The S&P 500 and the blue-chip Dow closed at record highs in the previous session after a survey signaling steady business activity soothed concerns of an imminent recession, and as a number of policymakers supported further policy easing by the Federal Reserve.
Yields on longer-dated Treasury bonds rose as traders priced in a greater likelihood of the economy achieving growth with low inflation and unemployment.
However, with equities on the benchmark index already trading above long-term averages and clarity still lacking about the size of the Fed's next move, some investors stayed away from big bids.
At 5:28 a.m. ET, Dow E-minis were up 58 points, or 0.14%, S&P 500 E-minis were up 9.75 points, or 0.17% and Nasdaq 100 E-minis were up 61 points, or 0.30%.
A market rally in the aftermath of the Fed's decision to cut rates last week has now set up the three main indexes for monthly gains, defying a historical trend of losses on average in September.
Markets now await remarks from Governor Michelle Bowman later in the day. She had voted for a 25 basis point rate reduction on signs of persistent price pressures, as opposed to the larger 50 bps rate cut the central bank delivered in the previous week.
Traders are pricing in the Fed's November decision to be a coin toss, with bets neither strongly favoring a 50 bps nor a 25 bps reduction, as per the CME Group's FedWatch Tool.
On the data front, a survey, due at 10:00 a.m. ET., is expected to show consumer confidence improved in September from the previous month. Still, the main focus will be on Friday's Personal Consumption Expenditure figure for August.
Among top premarket movers, U.S.-listed shares of Chinese firms such as Alibaba and PDD Holdings added 5% each and Li Auto advanced 7.3% after the world's second-largest economy, China, unveiled its biggest stimulus since the pandemic to pull the economy out of its deflationary funk.

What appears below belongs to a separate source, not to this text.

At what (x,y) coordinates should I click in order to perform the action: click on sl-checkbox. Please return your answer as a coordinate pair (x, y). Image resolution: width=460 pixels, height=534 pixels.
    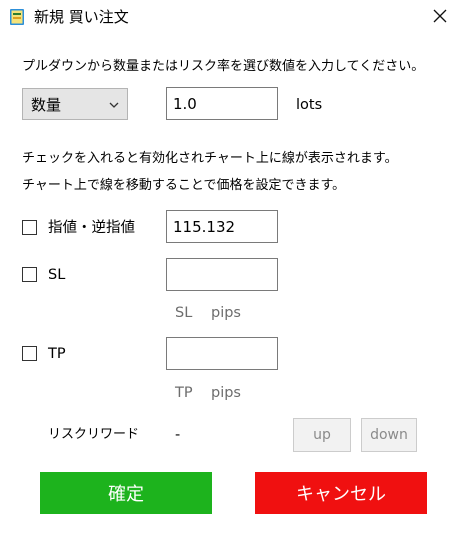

The upbeat mood also lifted copper miners including Freeport-McMoRan, Southern Copper and U.S.-listed shares of Rio Tinto that jumped over 4.6% each as copper prices surged.
Visa lost 1.6% after a report showed the U.S. Department of Justice plans to file a lawsuit against the payments network operator, alleging that it illegally monopolized the country's debit card market.
Starbucks dropped 2% after Jefferies downgraded the coffee chain to "underperform" from "hold", while Salesforce rose 2.1% after Piper Sandler upgraded the software company to "overweight" from "neutral".